#### [TEXTE]
───
Un exemple de ce recours est celui d’élus de l’équipe municipale dont les courriers étaient ouverts et lus par le service du courrier de la Mairie conformément à une note de service du Maire, s’y croyant autorisé, ce que le Juge administratif n’a pas admis, comme portant atteinte à la « liberté d’exercice du mandat d’élu », et au « secret des correspondances »
[1].

Le référé libertés fondamentales a été également admis dans le cas d’un refus de mise à disposition d’une salle de réunion pour un parti politique [C.E. 19 août 2002, Institut de FORmation des Elus Locaux]], dans celui d’une atteinte à l’accès à d’élus à la [Tribune d’expression des élus minoritaires par décision du Tribunal Administratif de Besançon [Ordonnance de référé No 03-0218 du 21 février 2003; toutefois, rejet motif pris de ce que l’urgence à modifier le règlement intérieur du Conseil Municipal n’est pas ici justifiée : [C.E. Référé, 28 février 2003, Commune de Pertuis ]].

Le principe du caractère pluraliste de l’expression des courants de pensée et d’opinion est une liberté fondamentale, et le juge apprécie si la situation soumise doit être regardée comme révélant ou non «une atteinte manifestement illégale» à cette liberté : Cons. d’Etat (Ord. réf.), 24 février 2001 TIBERI

Le juge des référés libertés a pu également être saisi pour adresser une injonction à une commission électorale d’avoir à distribuer les bulletins et circulaires d’un candidat dans le cadre d’une élection cantonale : T.A. Nice, 6 mars 2001

On peut citer également le recours des sages femmes grévistes d’une clinique, lesquelles avaient demandé la suspension en urgence d’un arrêté de réquisition du Préfet exigeant de leur part, non pas d’assurer un « service mininum », mais un service complet, ce qui portait donc atteinte à « la liberté fondamentale que constitue le droit de grève » [2].

En application des dispositions expresses de l’article L. 521-2 du code de justice administrative , le Juge des référés statue ici dans les 48 heures [ce référé libertés fondamentales sous 48 heures ne doit pas être confondu avec le « référé suspension » de l’article [L. 521-1 du code de justice administrative dont la procédure est moins rapide, mais dont le champ d’application est plus large puisqu’il n’impose pas de justifier d’une urgence à 48 heures et qu’il est admissible dès lors qu’il est justifié d’un recours comportant un « moyen propre à créer, en l’état de l’instruction, un doute sérieux quant à la légalité de la décision ». Lorsqu’il n’est pas clairement nécessaire que la décision soit prise effectivement sous 48 heures, il est donc manifestement plus judicieux de recourir au « référé-suspension » pour optimiser les chances de succès du recours : rejetant ainsi, faute de justifier de l’urgence « 48 heures », la demande de référé liberté sur un refus de création d’un groupe d’élus : C.E. 16 juin 2003, ville de Strasbourg ]]




Guy Pécheu
(gpecheu@online.fr)
───
#### [DONNÉES PRÉSENTÉES]
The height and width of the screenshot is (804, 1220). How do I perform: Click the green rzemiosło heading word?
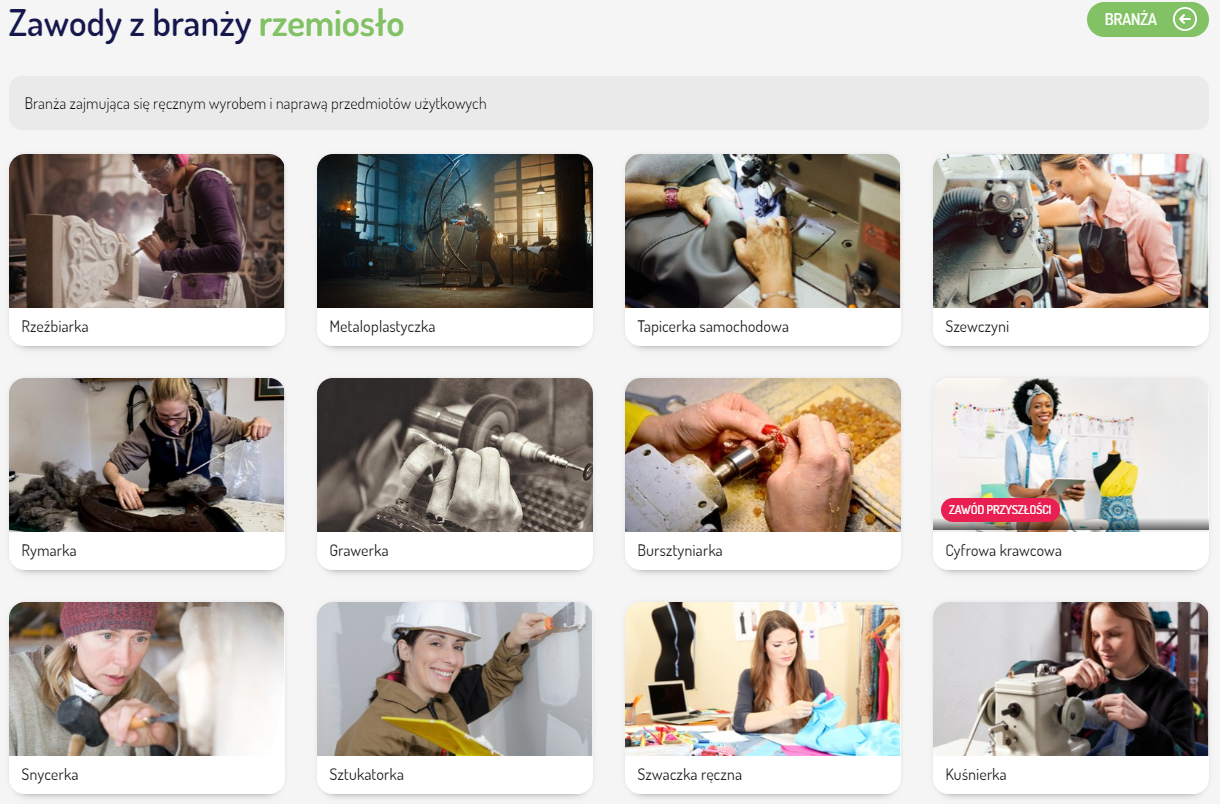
───
#### [CONSIGNE]
Rédigez la suite du texte sur le référé libertés fondamentales en reprenant après sa dernière phrase.

#### [CORRIGÉ]
ANNEXE 1 : LETTRE-TYPE DE RECOURS EN REFERE « LIBERTES FONDAMENTALES »

La demande en référé libertés fondamentales peut schématiquement se présenter sous une forme de ce type :

Monsieur ou Madame le Président du Tribunal,

Aux termes de l’article L. 521-2 du code de justice administrative : « Saisi d’une demande en ce sens justifiée par l’urgence, le juge des référés peut ordonner toutes mesures nécessaires à la sauvegarde d’une liberté fondamentale à laquelle une personne morale de droit public (.) aurait porté, dans l’exercice de l’un de ses pouvoirs, une atteinte grave et manifestement illégale (.) ; selon le deuxième alinéa de l’article R. 522-13 de ce code, le juge des référés peut prévoir que sa décision sera exécutoire aussitôt qu’elle aura été rendue.
Ma liberté fondamentale de .. a subi une atteinte grave et manifestement illégale dans les conditions suivantes :
(.. préciser les faits détaillés, les motifs de la demande, la liste des pièces jointes, etc ..)
Je vous demande par la présente de d’ordonner sous 48 heures les mesures suivantes nécessaires à la sauvegarde de cette liberté (..).
En effet, …etc.. »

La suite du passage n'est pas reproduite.